**INSTRUCTIONS FOR THE TASK:**
Your reply should consist of the entries, copied exactly and stripped of images.

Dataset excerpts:
★ ★ ★
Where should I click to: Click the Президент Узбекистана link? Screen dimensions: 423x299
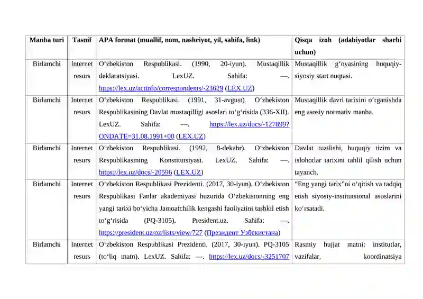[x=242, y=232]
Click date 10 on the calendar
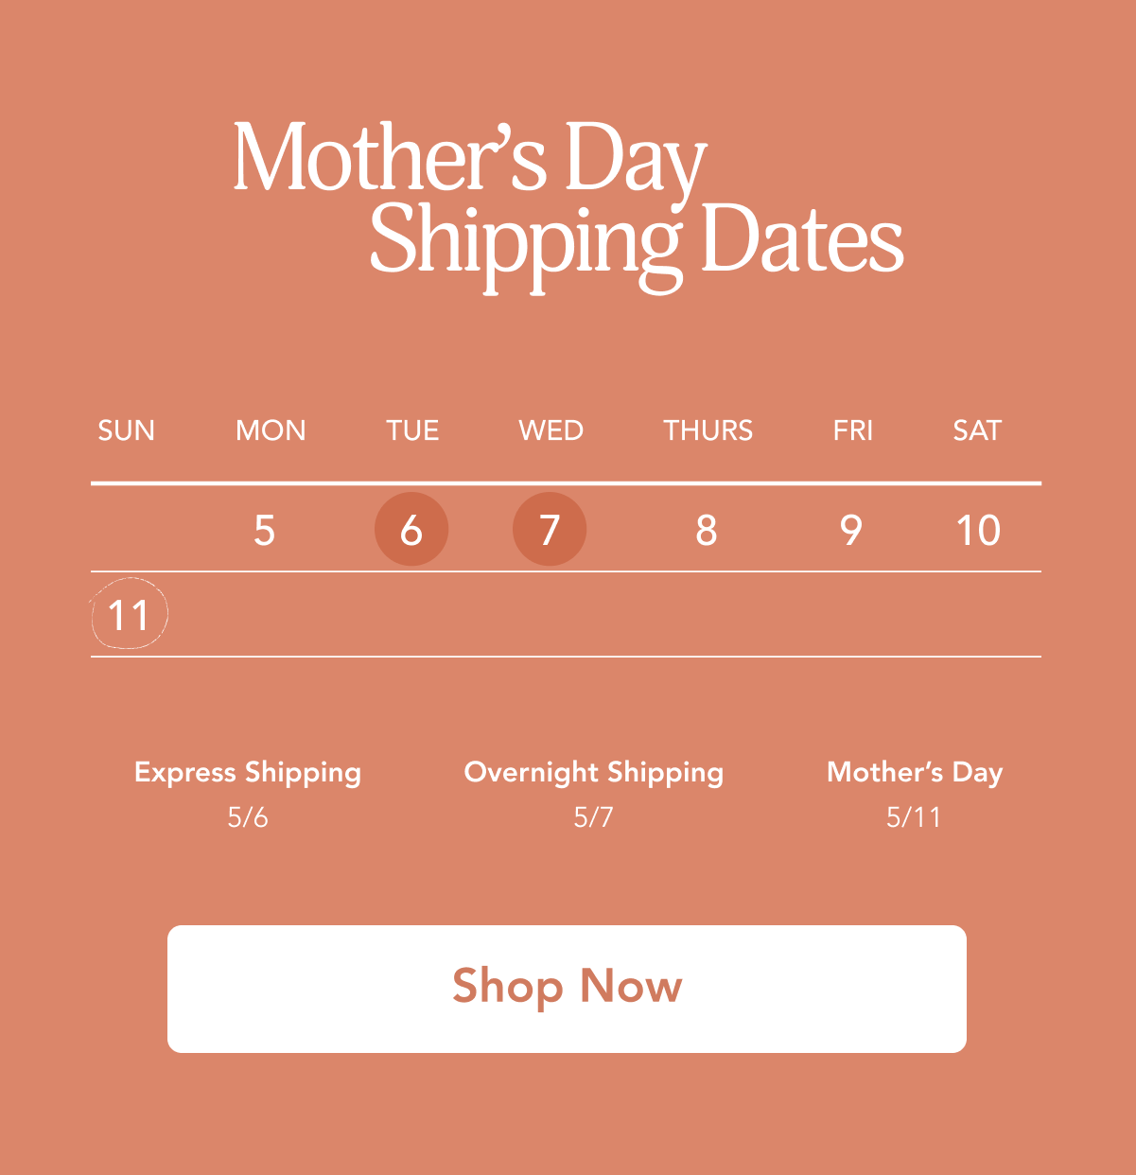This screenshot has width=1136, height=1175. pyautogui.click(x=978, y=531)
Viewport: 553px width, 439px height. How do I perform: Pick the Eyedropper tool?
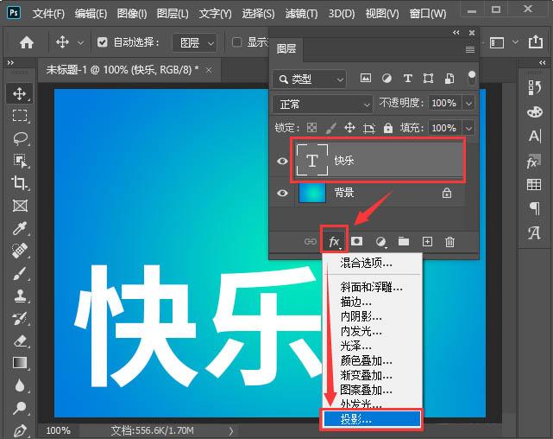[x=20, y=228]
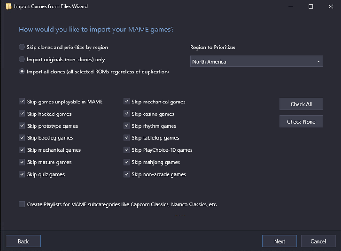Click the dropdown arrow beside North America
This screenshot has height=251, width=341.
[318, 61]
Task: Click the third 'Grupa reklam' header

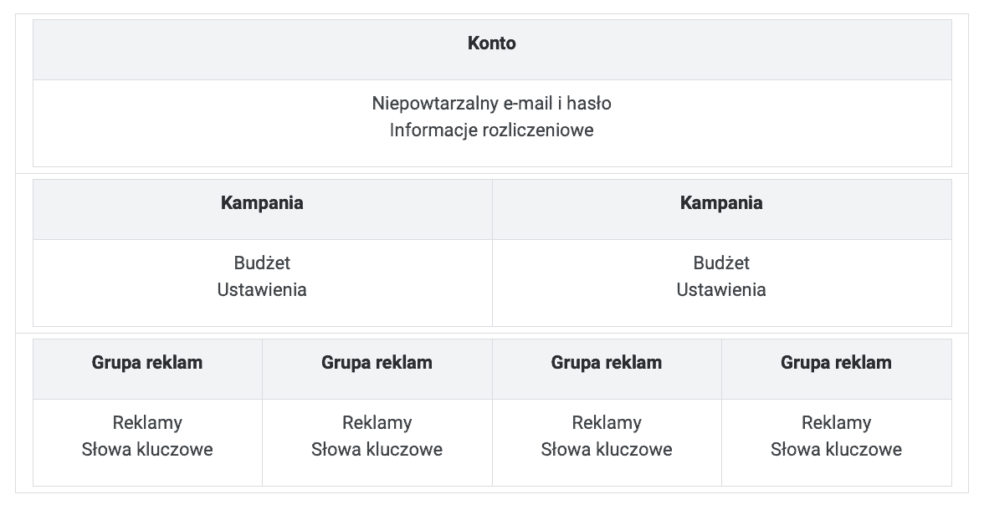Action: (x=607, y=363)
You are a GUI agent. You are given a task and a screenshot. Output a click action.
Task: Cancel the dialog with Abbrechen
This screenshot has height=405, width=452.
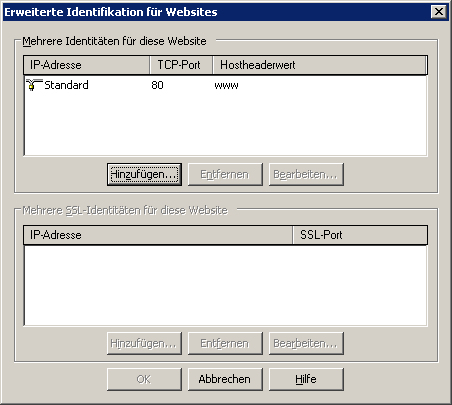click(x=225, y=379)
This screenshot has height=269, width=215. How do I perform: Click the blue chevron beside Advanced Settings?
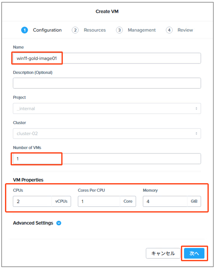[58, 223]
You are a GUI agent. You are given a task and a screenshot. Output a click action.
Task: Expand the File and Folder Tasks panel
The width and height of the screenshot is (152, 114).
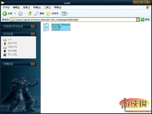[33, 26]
★ ★ ★
**TASK RESULT:**
Where should I click to: Click the Президент Узбекистана link? Screen dimensions: 423x299
[x=242, y=232]
Click date 10 on the calendar
This screenshot has width=1136, height=1175. pyautogui.click(x=978, y=531)
Viewport: 553px width, 439px height. How do I perform: Pick the Eyedropper tool?
[x=20, y=228]
Click the dropdown arrow beside North America
This screenshot has height=251, width=341.
[318, 61]
Task: Click the third 'Grupa reklam' header

Action: (x=607, y=363)
You are a GUI agent. You are given a task and a screenshot. Output a click action.
Task: Cancel the dialog with Abbrechen
This screenshot has height=405, width=452.
click(x=225, y=379)
This screenshot has height=269, width=215. How do I perform: Click the blue chevron beside Advanced Settings?
[58, 223]
You are a GUI agent. You are given a task and a screenshot. Output a click action.
Task: Expand the File and Folder Tasks panel
The width and height of the screenshot is (152, 114).
[33, 26]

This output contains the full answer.